Can machines learn continuously? A tutorial of the Bayesian approach

Thời gian: 14:00 đến 15:30 Ngày 15/05/2019

Địa điểm: B4-705, VIASM

Báo cáo viên: Khoat Than, School of Information and Communication Technology, Hanoi University of Science and Technology

Tóm tắt:
How to build a machine that can continuously learn from observations in its life and make accurate inference/prediction? This is one of the central questions in Artificial Intelligence. Many challenges are present, such as the difficulty of learning from infinitely many observations (data), the dynamic nature of the environments, noisy and sparse data, the intractability of posterior inference, etc. This tutorial will discuss how the Bayesian approach provides a natural and efficient answer.
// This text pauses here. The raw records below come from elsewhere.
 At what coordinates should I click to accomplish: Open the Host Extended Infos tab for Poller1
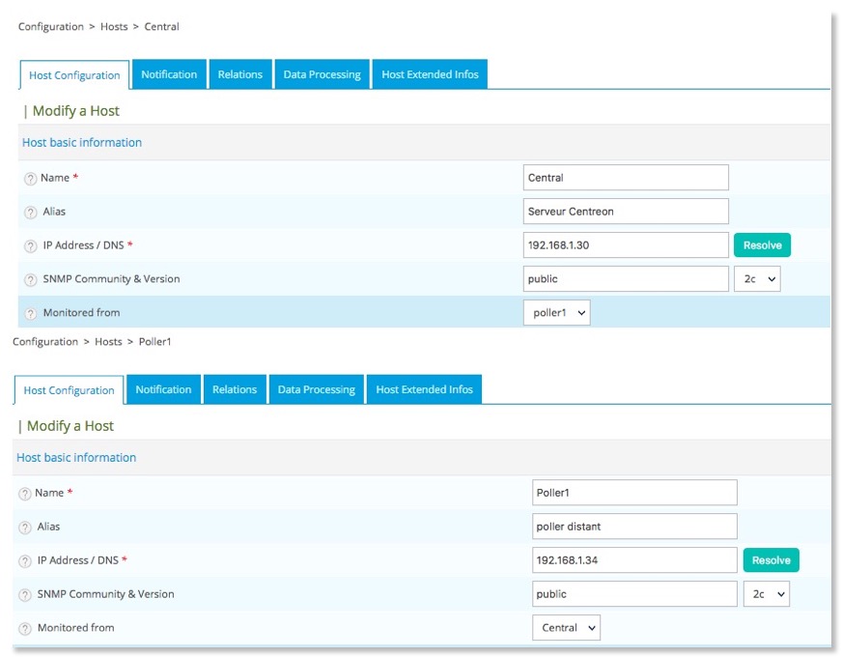425,389
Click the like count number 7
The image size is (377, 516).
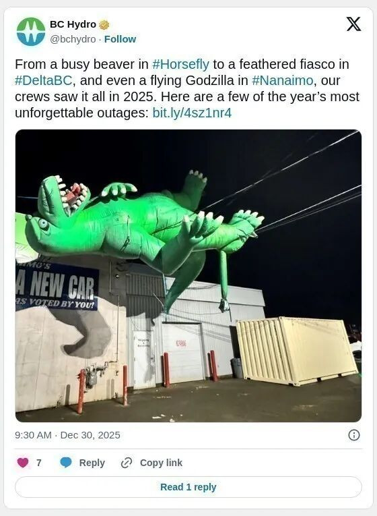click(39, 463)
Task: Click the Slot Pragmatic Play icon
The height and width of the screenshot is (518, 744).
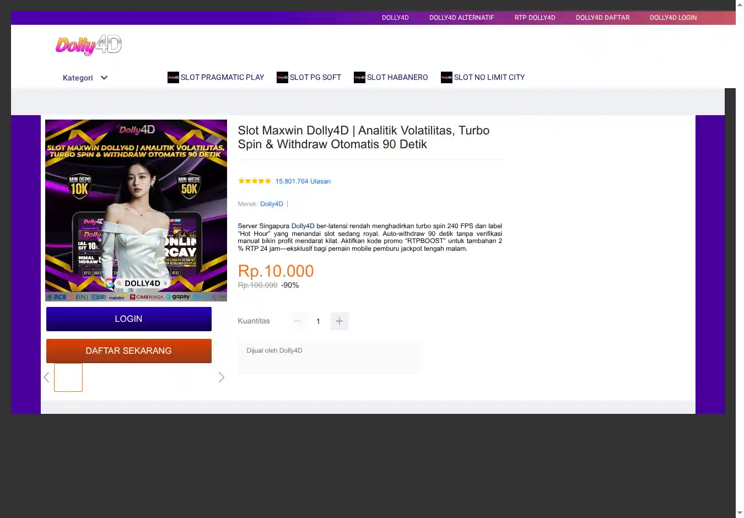Action: 173,78
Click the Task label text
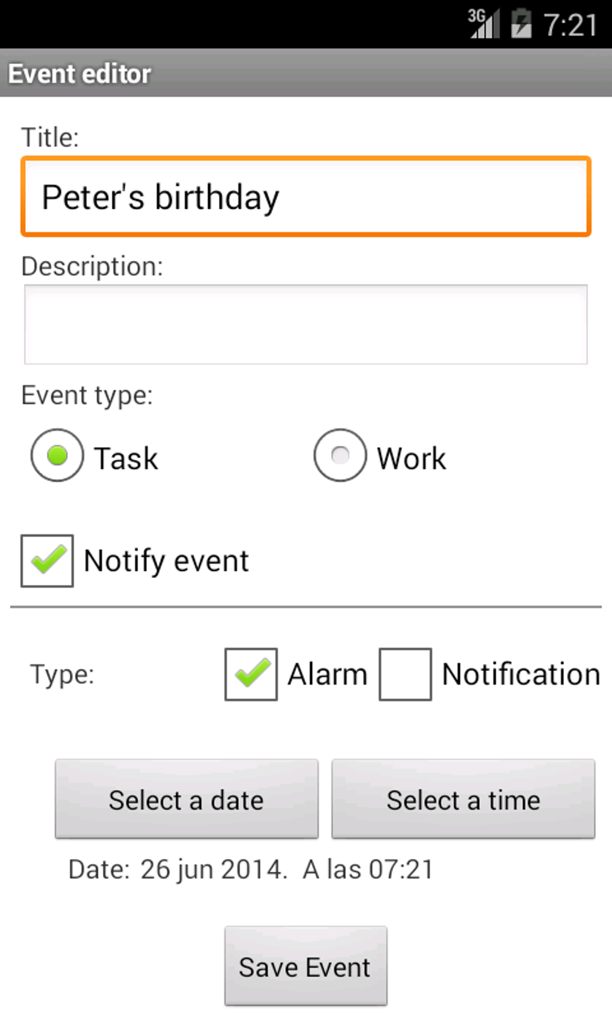 click(x=126, y=459)
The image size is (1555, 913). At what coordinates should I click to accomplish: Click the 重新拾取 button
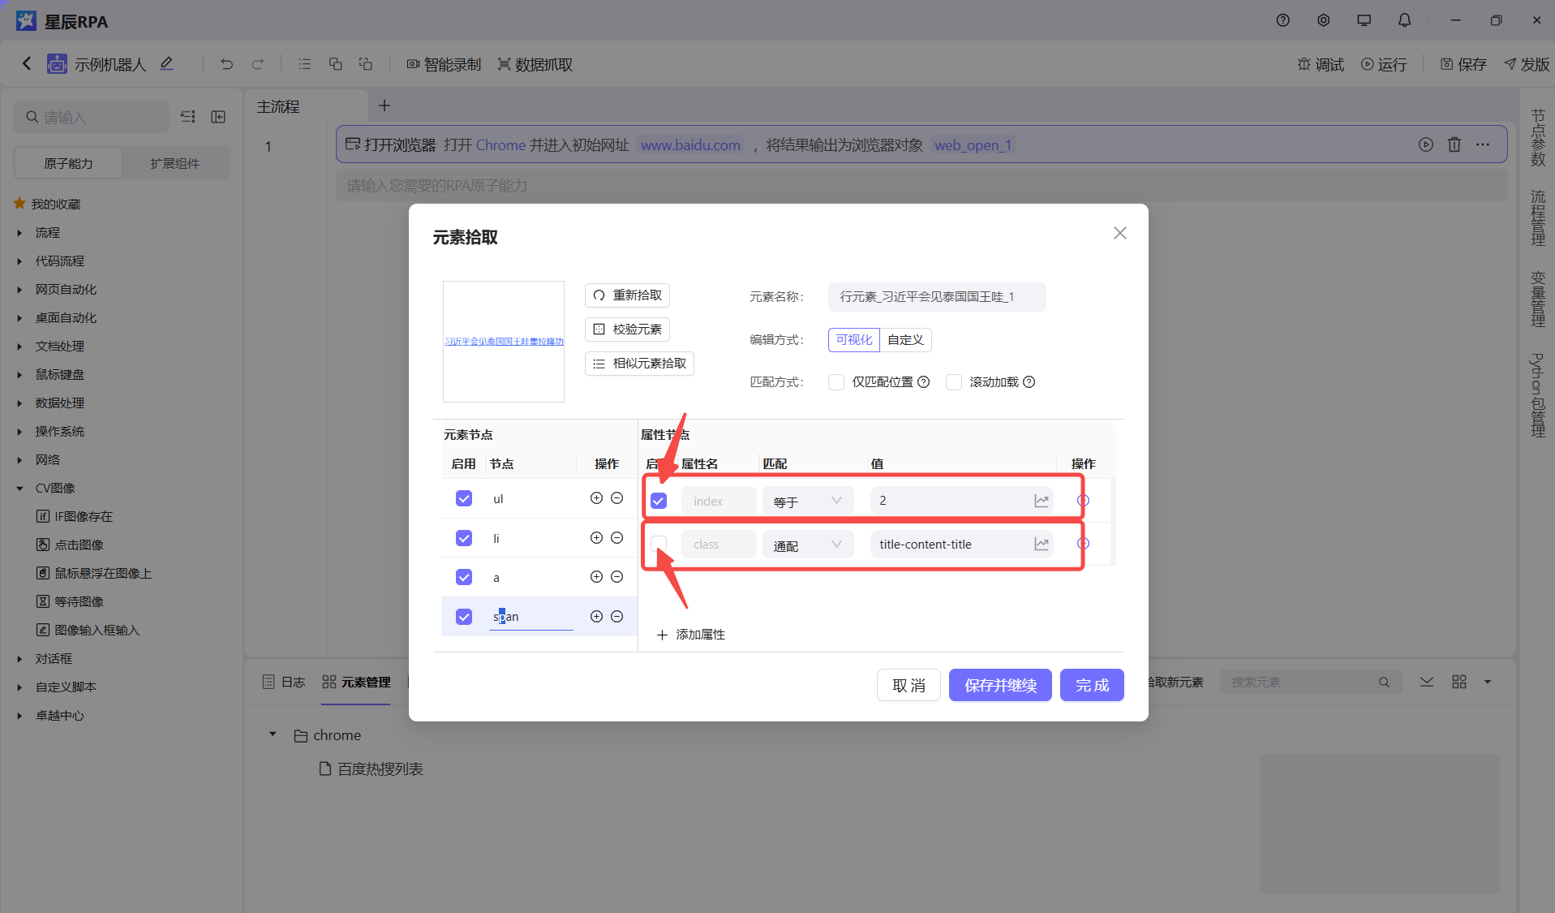pos(627,295)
We will start from the basic of Bayesian models, and then the variational Bayes method for inference. Next, we will discuss how to learn a Bayesian model from an infinite sequence of data. Some challenges such as catastrophic forgetting phenomenon, concept drifts, and overfitting will be discussed.
Bio: Khoat Than is currently Director of Data Science Laboratory, and Lecturer at Department of Information Systems, SOICT, HUST. He received Ph.D. (2013) from Japan Advanced Institute of Science and Technology. He joins the Program Committees of various leading conferences, including ICML, NIPS, IJCAI, ICLR, PAKDD, ACML, … His research has been being supported from various funding sources including ONRG (US), AFRL (US), ARL (US), NAFOSTED (VN). Some recent interests include machine learning, representation learning, stochastic optimization, large-scale modeling, big data.